Friday, August 20, 2010

Baseball is Trivial But This is Not

I'm going to take a position here that surprises me a little bit how much I seem to be in the minority on, but I've felt this way for a long time and frankly I've always been a little perplexed that more people don't see this my way. I've heard about a gillion people say since Thursday afternoon how ridiculous it is that Congress can't find anything better to do with their time than to prosecute a baseball player like Roger Clemens related to his use of performance enhancing drugs. With all the shiat going on in the country and in the world right now, so the argument goes, the fact that our elected officials in Washington are spending their time investigating Clemens and now are going to devote time to trying this guy and, if convicted as I expect he will be if he actually goes forward with the trial, sending him to jail for a year or more is I suppose some kind of gross abuse of discretion.

Well, I'm here to tell you once and for all that that is just not the right way of looking at this issue. This is farrrrr from an insignificant trifle, prosecuting Roger Clemens for lying under oath.
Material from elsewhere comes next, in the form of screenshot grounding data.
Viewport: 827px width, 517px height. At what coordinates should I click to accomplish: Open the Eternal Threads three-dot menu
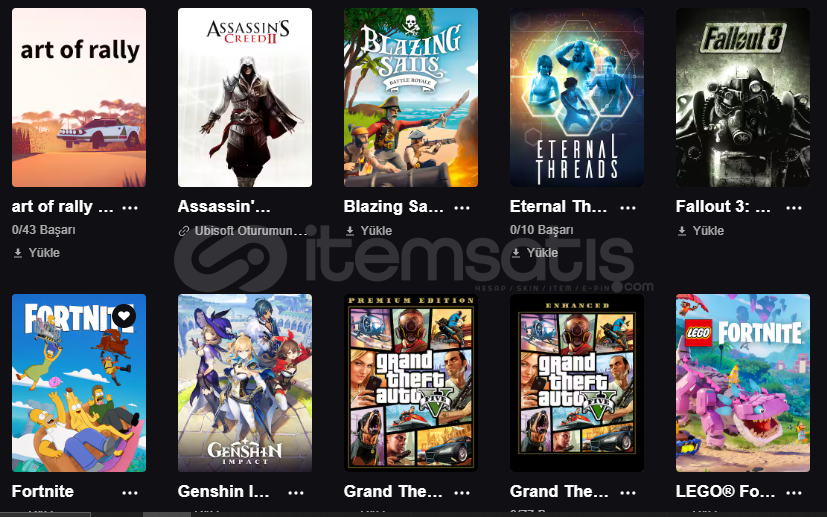628,207
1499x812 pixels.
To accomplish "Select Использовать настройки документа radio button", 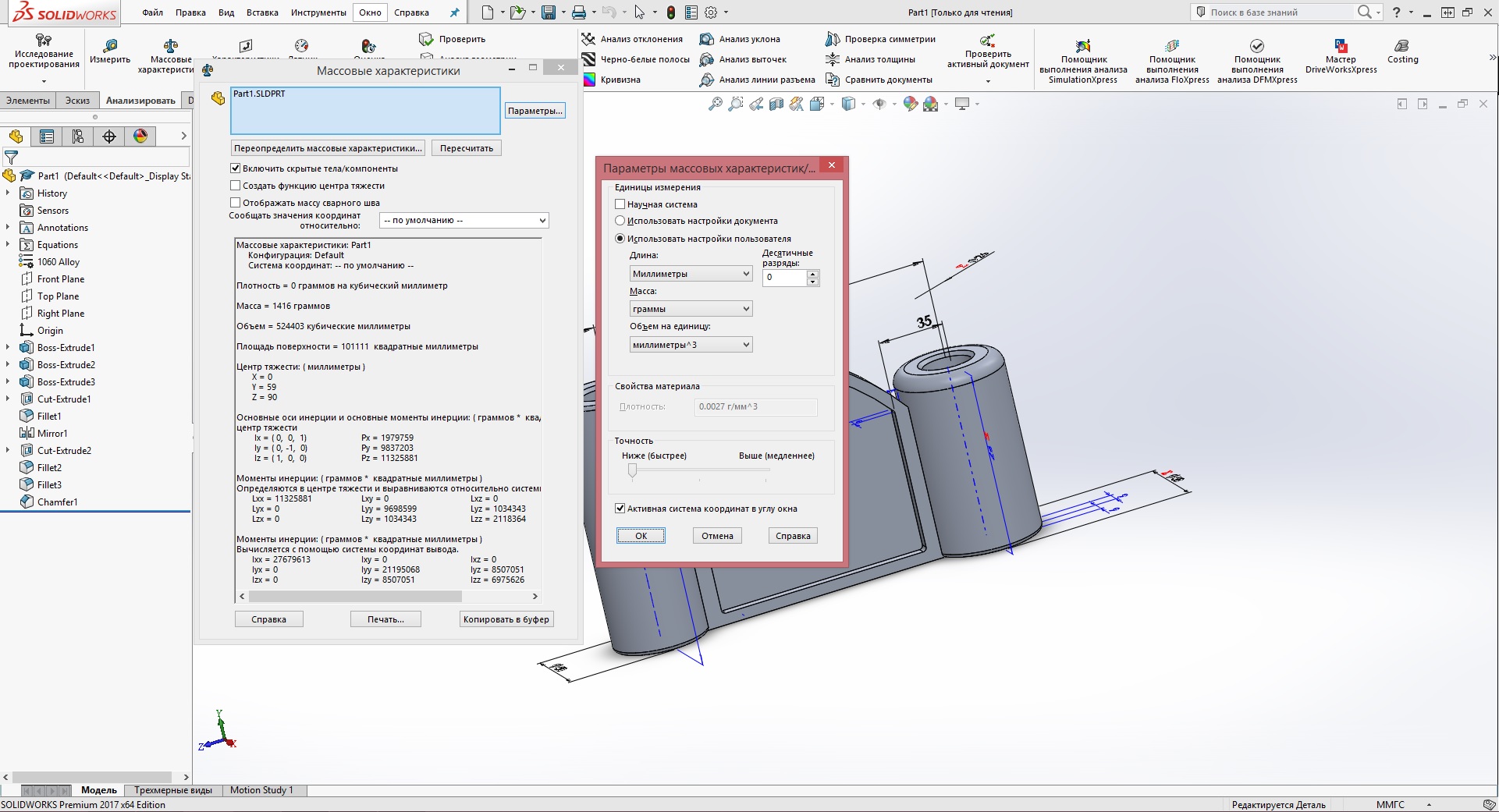I will click(620, 221).
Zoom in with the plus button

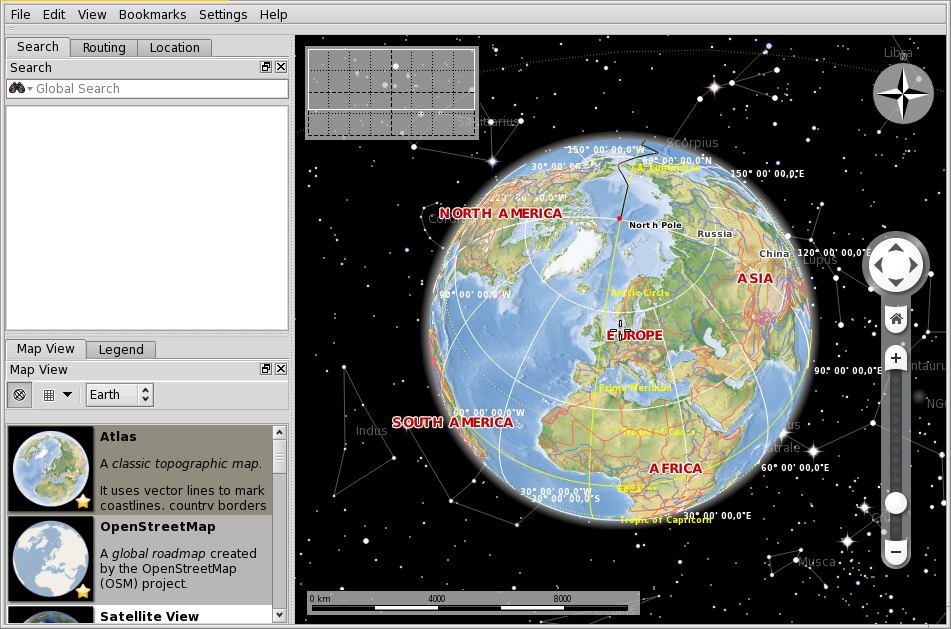896,358
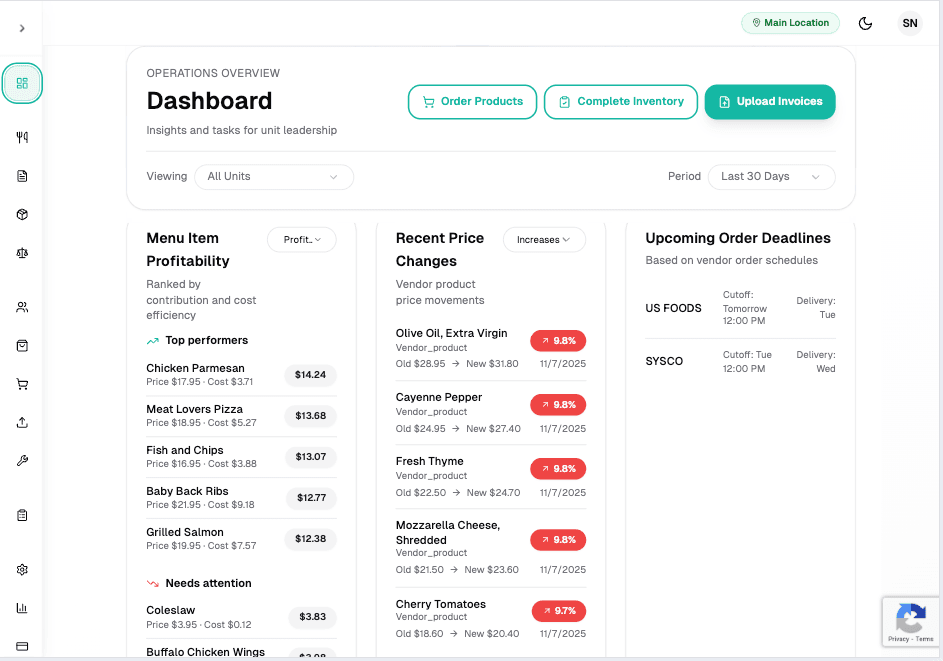Click the Upload Invoices button
Image resolution: width=943 pixels, height=661 pixels.
point(770,102)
Oh sure, the people who are closet Rocket fans will tell you that our national government is spending their time worrying about baseball. About a sport, a game, that is played purely for entertainment purposes and nothing more. That they are focusing on this one individual and what he may or may not have said under oath before Congress some 2 1/2 years ago, instead of on cutting the deficit, defending our country from terrorists, on the moral hazard involved with continuing to bail out every banker, oil company, home builder, airline, auto manufacturer and basically every other industry in this country, etc. There is so much wrong with America, goes the argument, that for our Congressmen and Congresswomen to be taking even a small part of their time focusing just on Roger Clemens -- a retired baseball pitcher, for crying out loud -- is an abuse of discretion that amounts to sheer lunacy.

But then this is exactly where those people miss the whole point. This whole brouhahah with Clemens isn't just about baseball -- in fact, it's hardly about baseball at all. Contrary to what many people out there would have you believe, Roger Clemens is most decidedly not being prosecuted for taking steroids, or for using, receiving, buying or possessing HGH or any other illegal substance he is alleged to have used. For the Congress to be involving themselves in such dalliances would even to me be pretty petty and silly when it comes right down to it.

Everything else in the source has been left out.